━━━ Exercise inputs
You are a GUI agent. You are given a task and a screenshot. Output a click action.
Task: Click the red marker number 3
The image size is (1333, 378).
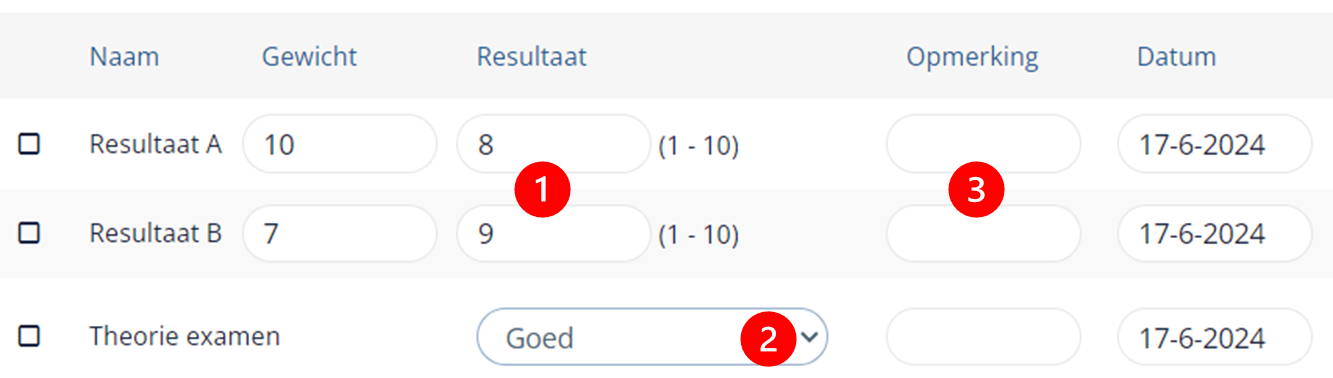pos(977,189)
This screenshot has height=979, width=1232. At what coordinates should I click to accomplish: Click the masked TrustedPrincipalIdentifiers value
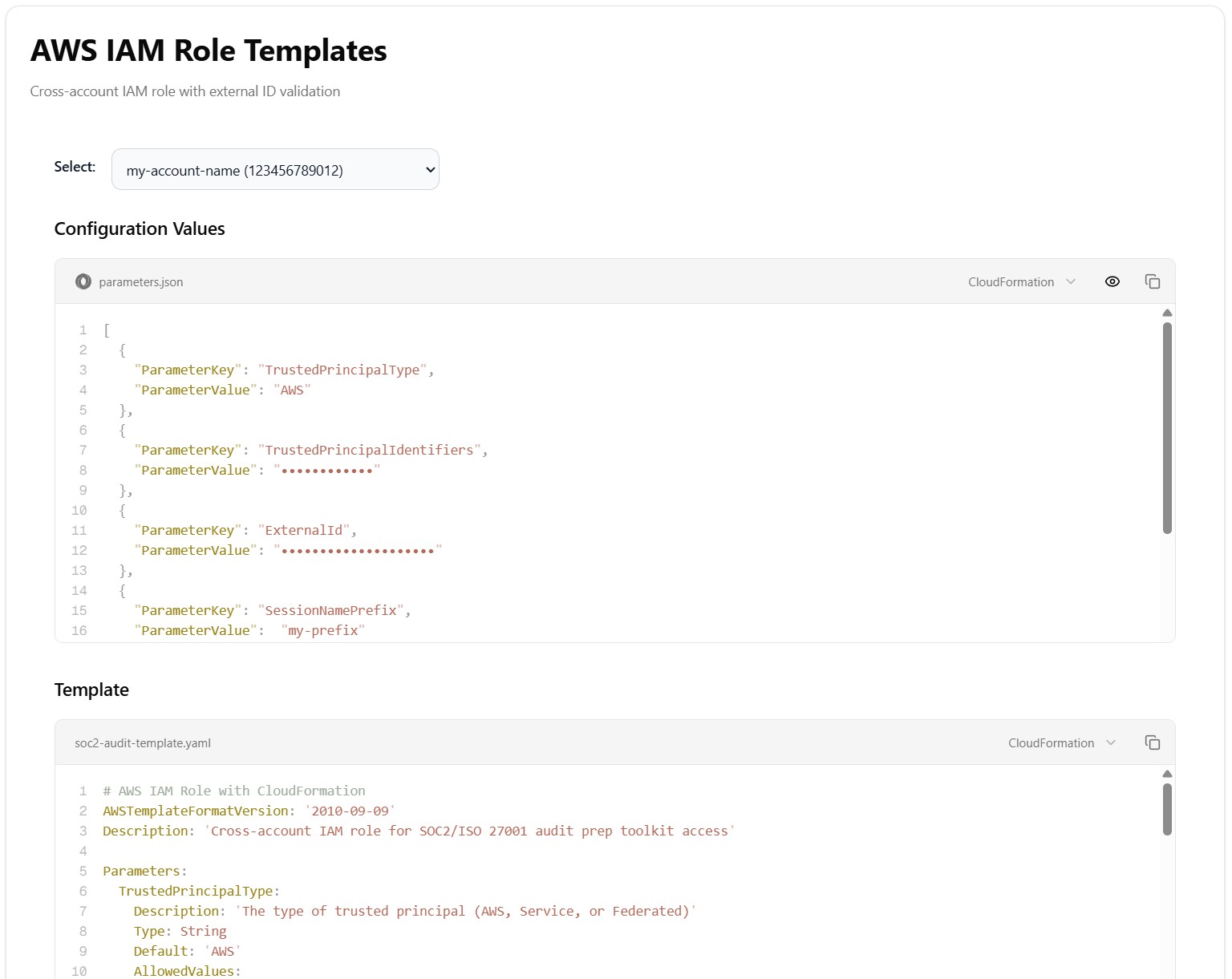click(326, 471)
━━━━━━
§ **Directions**
Write out all of the lines above again, requests included, and leave the pictures out. Multiply every coordinate in the answers by 1.15 and round each result to a whole number, with halves rounded up.

§ **Output**
You are a GUI agent. You are given a task and a screenshot. Output a click action.
Task: Click the red marker number 3
The image size is (1333, 378).
pos(1124,217)
This screenshot has height=979, width=1232. At what coordinates should I click to accomplish: Click the masked TrustedPrincipalIdentifiers value
click(375, 542)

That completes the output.